In the records that follow, how many lines contain the word "will"? Give only that figure.

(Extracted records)
____
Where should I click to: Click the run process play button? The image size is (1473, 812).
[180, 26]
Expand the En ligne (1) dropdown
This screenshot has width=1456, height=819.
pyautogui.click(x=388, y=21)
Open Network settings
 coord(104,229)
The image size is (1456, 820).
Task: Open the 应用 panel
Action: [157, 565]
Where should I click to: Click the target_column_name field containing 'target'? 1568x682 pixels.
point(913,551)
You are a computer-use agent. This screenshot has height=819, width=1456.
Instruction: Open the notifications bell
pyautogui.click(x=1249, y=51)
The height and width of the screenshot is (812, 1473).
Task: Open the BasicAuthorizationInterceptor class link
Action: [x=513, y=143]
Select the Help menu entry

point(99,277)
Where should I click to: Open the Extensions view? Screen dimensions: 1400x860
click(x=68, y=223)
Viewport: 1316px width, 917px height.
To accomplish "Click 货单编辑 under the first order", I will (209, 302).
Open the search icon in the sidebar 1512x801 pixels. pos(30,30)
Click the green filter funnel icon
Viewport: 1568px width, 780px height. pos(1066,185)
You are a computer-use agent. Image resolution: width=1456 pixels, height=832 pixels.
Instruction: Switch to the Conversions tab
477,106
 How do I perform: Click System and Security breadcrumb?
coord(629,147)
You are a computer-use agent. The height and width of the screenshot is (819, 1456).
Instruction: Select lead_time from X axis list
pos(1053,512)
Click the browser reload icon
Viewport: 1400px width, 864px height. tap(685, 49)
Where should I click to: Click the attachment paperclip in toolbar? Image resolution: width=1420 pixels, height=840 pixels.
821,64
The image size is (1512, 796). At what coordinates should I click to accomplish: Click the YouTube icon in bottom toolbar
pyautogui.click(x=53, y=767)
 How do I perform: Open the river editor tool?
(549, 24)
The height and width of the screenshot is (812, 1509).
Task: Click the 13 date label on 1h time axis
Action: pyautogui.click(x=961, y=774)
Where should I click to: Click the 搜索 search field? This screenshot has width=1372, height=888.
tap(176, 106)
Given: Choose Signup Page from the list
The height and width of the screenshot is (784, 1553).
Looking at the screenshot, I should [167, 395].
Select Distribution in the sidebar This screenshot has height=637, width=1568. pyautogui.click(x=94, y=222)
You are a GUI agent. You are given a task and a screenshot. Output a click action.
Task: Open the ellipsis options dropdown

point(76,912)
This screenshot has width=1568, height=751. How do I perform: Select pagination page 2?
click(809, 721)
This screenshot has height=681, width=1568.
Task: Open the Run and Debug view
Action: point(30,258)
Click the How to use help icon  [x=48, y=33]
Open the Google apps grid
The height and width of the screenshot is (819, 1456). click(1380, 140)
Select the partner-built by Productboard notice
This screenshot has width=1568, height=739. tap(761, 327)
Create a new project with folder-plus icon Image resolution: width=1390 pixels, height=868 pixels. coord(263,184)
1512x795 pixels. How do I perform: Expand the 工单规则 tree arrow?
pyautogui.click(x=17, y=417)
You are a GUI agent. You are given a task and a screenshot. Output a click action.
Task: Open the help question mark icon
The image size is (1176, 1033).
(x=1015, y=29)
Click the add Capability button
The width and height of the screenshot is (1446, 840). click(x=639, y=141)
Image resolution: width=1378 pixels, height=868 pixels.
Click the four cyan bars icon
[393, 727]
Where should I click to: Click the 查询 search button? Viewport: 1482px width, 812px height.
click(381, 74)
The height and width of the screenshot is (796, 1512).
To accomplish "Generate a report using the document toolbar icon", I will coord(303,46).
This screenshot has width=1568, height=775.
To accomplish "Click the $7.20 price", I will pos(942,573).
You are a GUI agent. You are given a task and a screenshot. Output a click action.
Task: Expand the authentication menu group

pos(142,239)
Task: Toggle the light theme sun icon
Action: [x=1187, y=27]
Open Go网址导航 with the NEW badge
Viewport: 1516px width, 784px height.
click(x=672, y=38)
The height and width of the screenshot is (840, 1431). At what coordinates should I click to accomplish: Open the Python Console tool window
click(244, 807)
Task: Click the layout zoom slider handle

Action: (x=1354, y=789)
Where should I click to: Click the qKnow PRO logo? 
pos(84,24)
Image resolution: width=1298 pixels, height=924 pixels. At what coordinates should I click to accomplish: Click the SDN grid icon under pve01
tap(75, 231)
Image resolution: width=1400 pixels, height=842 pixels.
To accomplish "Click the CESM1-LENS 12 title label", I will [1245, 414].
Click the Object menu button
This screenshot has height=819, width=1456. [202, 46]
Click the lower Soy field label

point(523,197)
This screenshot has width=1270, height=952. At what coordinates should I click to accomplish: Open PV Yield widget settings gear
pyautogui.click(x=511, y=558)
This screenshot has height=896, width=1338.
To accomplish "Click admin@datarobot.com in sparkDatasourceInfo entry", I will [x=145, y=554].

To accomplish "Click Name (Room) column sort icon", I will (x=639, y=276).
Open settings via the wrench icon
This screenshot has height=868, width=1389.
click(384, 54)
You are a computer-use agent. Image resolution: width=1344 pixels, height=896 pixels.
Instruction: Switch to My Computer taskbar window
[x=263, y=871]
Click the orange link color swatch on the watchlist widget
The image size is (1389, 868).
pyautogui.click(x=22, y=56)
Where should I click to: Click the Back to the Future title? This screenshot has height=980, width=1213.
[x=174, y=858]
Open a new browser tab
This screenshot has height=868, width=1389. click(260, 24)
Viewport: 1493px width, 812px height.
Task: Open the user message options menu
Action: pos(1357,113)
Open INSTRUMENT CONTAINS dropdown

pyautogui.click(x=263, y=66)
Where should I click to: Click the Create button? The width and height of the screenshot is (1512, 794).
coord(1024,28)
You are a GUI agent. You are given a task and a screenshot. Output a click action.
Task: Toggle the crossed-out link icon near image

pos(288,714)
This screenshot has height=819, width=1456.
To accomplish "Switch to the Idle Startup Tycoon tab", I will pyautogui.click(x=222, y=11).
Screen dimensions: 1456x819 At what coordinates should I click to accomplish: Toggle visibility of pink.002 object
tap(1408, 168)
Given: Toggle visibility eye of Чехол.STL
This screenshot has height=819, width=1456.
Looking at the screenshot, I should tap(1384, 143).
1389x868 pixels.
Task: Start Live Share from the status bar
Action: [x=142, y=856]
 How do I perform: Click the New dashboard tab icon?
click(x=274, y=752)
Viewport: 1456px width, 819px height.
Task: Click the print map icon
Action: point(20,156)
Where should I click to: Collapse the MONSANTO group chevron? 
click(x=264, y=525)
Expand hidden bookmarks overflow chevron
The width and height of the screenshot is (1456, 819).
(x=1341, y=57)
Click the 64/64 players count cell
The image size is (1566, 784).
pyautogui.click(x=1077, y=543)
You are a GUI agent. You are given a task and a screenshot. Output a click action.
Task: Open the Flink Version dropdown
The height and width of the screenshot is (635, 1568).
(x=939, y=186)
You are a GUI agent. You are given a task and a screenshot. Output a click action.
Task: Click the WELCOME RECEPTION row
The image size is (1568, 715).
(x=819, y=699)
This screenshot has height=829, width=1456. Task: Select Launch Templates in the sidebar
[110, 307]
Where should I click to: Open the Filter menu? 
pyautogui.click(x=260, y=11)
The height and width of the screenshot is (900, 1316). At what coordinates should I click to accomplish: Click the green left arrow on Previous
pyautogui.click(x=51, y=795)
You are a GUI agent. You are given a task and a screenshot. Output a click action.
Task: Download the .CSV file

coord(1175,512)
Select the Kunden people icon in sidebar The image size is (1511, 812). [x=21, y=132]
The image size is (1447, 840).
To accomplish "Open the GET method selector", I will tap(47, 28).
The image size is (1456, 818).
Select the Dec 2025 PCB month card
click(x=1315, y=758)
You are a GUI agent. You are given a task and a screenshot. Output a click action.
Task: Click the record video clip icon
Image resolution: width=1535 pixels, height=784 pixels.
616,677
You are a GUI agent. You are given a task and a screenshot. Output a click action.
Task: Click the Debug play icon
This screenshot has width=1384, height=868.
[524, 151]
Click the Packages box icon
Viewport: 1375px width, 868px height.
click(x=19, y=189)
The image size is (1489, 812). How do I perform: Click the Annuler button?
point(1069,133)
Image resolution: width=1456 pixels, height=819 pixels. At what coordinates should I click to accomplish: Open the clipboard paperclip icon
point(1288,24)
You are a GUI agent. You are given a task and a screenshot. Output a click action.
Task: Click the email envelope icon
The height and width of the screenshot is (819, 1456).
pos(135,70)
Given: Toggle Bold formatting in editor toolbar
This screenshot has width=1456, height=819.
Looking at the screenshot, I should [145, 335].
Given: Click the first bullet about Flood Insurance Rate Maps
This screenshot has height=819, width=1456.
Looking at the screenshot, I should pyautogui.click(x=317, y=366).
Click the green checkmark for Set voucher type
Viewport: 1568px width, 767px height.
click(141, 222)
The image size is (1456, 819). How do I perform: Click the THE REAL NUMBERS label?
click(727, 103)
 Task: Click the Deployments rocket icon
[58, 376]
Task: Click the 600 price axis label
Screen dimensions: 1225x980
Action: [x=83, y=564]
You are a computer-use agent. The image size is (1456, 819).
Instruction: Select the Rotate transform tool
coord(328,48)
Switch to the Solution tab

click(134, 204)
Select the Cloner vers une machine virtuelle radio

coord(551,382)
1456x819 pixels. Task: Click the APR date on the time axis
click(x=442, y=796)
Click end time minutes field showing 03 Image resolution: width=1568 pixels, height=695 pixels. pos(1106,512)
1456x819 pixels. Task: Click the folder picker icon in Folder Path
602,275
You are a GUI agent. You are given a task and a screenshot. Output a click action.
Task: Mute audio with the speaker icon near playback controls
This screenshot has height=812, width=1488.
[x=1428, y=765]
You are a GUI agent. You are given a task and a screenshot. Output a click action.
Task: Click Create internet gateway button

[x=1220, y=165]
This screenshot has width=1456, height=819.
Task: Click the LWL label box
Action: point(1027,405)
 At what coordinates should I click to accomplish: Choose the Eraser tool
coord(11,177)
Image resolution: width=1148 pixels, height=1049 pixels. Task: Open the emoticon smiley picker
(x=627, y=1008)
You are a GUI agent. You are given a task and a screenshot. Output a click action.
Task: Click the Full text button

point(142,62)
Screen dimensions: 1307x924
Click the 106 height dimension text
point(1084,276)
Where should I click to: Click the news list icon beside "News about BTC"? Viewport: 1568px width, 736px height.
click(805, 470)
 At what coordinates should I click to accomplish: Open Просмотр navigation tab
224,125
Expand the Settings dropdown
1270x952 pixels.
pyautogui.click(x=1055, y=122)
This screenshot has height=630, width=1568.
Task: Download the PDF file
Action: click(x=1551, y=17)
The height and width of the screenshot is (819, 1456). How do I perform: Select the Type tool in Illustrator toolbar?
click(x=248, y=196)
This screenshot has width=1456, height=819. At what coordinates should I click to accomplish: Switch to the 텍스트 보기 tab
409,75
____
◆ **Answer space**
8